The final FTC report continues the Obama Admin’s misguided obsession with “global harmonization” in terms of achieving more consistent international privacy norms and regulations. As I have noted before, this is an epic blunder. If our norms aren’t the same as Europe’s or the rest of the world’s, some might point out that’s why our Internet sector is better positioned and more highly regarded than the rest of the planet’s online sectors and operators! Even if you don’t accept that premise, you should be skeptical of the wisdom of doing whatever it takes to make America’s privacy policies more consistent with the regulatory models others follow. Sometimes when it comes to global standards and “harmonization,” the better approach is to just go our own way.

The FTC has been doing plenty without additional regulatory authority.

Ironically, the report opens with two pages (p. ii-iii) of “developments since issuance of the preliminary report,” listing the many ways the FTC has been active on this front over the past year in the absence of expanded authority. That includes major actions against two tech titans, Google and Facebook, which included the FTC slapping 20-year privacy audits on them. The FTC also lists many other enforcement actions (via COPPA, FCRA, and  general Sec. 5 authority) and other educational steps it has taken over the past year.  All of which begs the question: Why, then, do we need to expanded federal regulation and enhanced agency power over the information economy?

Does anyone still care about personal responsibility?

Sadly, the report doesn’t have much to say about the role of personal responsibility in this context.
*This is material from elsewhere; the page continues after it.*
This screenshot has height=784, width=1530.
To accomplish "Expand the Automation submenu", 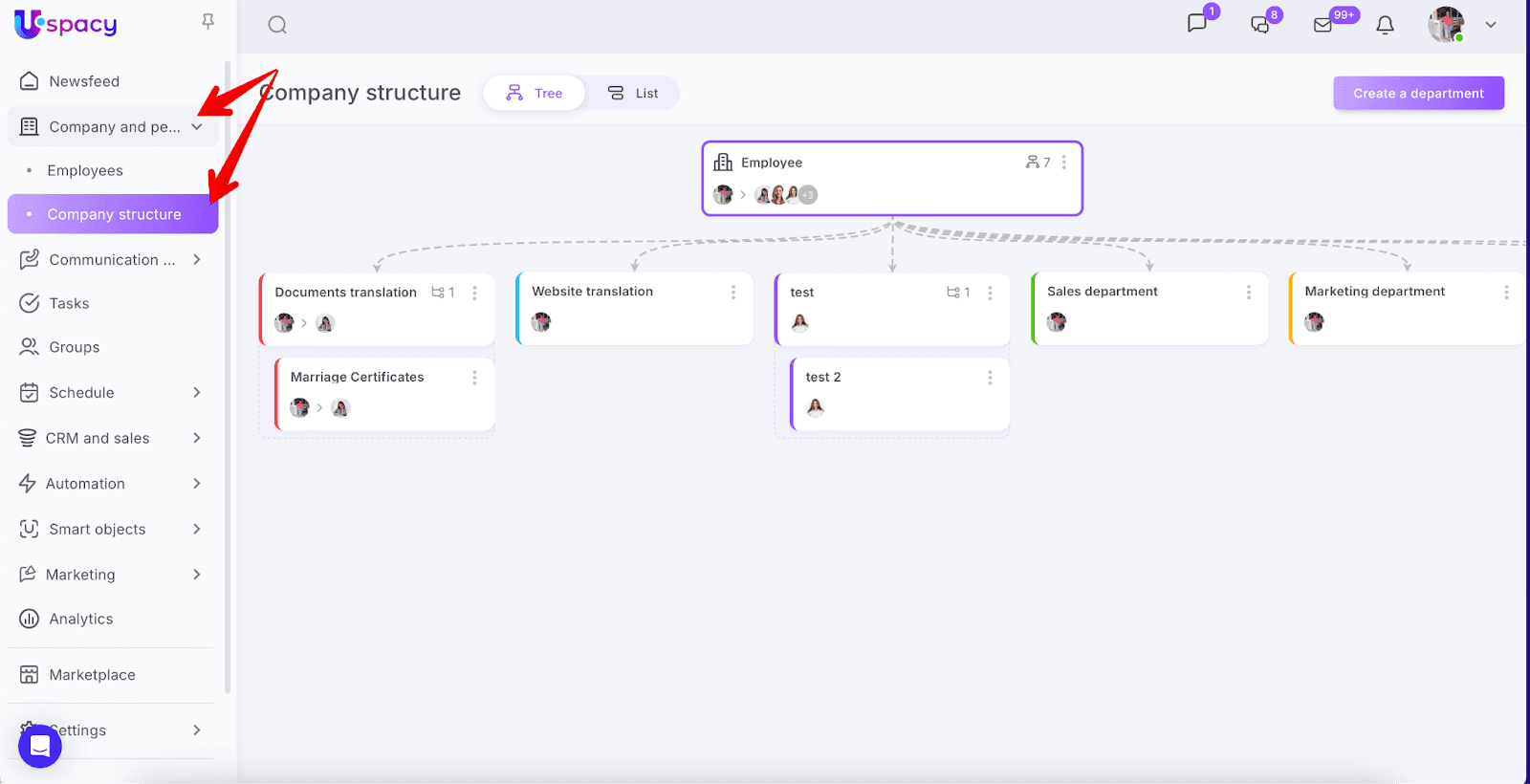I will tap(197, 484).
It does note that “All stakeholders should expand their efforts to educate consumers about commercial data privacy practices.” That’s good. But had this been an agency report on child safety issues, I have to imagine that the agency would have pointed out that best practices begin at home. As I noted in my filing to the agency, “For some reason, when the topic of debate shifts from concerns about potentially objectionable content to the free movement of personal information, personal responsibility and self-regulation become the last option, not the first.  . . . those who advocate personal responsibility and industry self-regulatory approaches to free-speech and child-protection issues should be advancing the same position with regards to privacy. . . . it is not unreasonable to expect privacy-sensitive consumers to exercise some degree of personal responsibility to avoid unwanted content or communications in this context, just as they must in the context of objectionably content or online child safety.”   Again, the Obama Administration doesn’t seem very interested in pushing personal responsibility as the first order of business with regards to online privacy the way it has for online safety issues.  That’s a real shame.

There is another way.

In closing, I continue to believe that privacy is best governed by a set of evolutionary norms, ongoing online marketplace interactions and experiments, contractual negotiations, public pressures, educational efforts, user empowerment, personal responsibility, and targeted legal enforcement and the use of state torts when true harms can be demonstrated. That’s been the uniquely American approach to privacy protection and we should not abandon it lightly.

I’ll try to update this post after I read through the report a second time but wanted to just get these initial thoughts out for now.